Ide Kuliner Ikan Kombeng Menembus Persaingan Tiga Besar Kabupaten

Inovasi kuliner berbahan dasar ikan kembali mengangkat nama Kecamatan Kombeng. TP-PKK Kombeng berhasil meraih juara tiga pada Lomba Cipta Menu Tingkat Kabupaten Kutai Timur, membuktikan bahwa kreativitas dari pelosok daerah mampu bersaing di panggung kabupaten.
Media Redaksi Redaksi

Loading

SANGATTA — Ajang Lomba Cipta Menu Berbahan Dasar Ikan Tingkat Kutai Timur yang digelar di Sangatta beberapa waktu lalu melahirkan kebanggaan baru bagi Kecamatan Kombeng. Tim Penggerak Pemberdayaan dan Kesejahteraan Keluarga (TP-PKK) Kombeng sukses naik podium sebagai juara ketiga setelah menyingkirkan perwakilan dari 15 kecamatan peserta lainnya.

Prestasi tersebut disambut penuh syukur oleh TP-PKK Kombeng. Ketua TP-PKK Kecamatan Kombeng yang diwakili Sekretarisnya, Setiati, menyampaikan bahwa keberhasilan ini merupakan buah dari kekompakan dan kerja keras seluruh anggota yang berkomitmen mengolah potensi lokal menjadi karya kuliner bergizi dan inovatif.
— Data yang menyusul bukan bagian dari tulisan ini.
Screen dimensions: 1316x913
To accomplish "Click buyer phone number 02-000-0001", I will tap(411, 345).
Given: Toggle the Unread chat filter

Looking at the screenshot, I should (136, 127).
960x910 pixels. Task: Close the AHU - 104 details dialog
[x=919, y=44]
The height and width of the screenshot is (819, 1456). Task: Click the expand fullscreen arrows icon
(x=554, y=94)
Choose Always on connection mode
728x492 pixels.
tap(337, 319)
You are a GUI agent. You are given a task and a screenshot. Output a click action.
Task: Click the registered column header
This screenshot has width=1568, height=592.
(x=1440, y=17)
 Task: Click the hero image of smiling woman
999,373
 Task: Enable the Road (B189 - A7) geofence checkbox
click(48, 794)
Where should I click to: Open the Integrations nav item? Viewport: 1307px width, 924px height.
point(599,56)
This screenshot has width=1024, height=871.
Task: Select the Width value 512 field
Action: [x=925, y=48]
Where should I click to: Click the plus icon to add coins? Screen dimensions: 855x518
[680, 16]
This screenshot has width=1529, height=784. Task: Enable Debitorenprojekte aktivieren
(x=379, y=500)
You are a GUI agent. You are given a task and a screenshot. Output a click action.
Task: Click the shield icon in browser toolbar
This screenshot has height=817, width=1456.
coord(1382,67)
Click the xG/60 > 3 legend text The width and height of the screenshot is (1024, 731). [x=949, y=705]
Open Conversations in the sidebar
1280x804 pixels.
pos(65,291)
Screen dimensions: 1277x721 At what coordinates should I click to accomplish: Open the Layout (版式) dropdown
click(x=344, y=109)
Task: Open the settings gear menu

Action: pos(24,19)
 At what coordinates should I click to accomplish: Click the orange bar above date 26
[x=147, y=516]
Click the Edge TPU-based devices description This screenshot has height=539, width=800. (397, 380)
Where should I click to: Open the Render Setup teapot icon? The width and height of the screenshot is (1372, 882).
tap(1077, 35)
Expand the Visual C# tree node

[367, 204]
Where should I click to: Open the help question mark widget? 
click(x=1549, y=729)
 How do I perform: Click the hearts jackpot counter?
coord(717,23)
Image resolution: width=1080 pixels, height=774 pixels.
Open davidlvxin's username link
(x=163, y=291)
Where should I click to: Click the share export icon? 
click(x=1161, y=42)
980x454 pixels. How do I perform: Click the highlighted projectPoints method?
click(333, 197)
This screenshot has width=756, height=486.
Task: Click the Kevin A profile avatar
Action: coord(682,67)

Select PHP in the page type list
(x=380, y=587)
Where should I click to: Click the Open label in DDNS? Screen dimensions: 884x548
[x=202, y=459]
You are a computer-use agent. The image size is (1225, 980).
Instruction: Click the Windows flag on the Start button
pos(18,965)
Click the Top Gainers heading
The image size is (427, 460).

“Kami sangat mengapresiasi prestasi yang diraih TP-PKK Kecamatan Kombeng. Ini hasil kebersamaan dan kerja keras seluruh pengurus. Semoga ke depan kami bisa terus berkolaborasi menjalankan program-program kabupaten,” ujar Setiati.

Lomba ini diselenggarakan sebagai sarana meningkatkan kreativitas masyarakat dalam memanfaatkan potensi pangan lokal, khususnya ikan, yang menjadi sumber protein utama dan melimpah di wilayah Kutai Timur. Para peserta ditantang menciptakan sajian berbahan dasar ikan yang tidak hanya lezat dan menarik tetapi juga layak menjadi inspirasi menu sehat keluarga.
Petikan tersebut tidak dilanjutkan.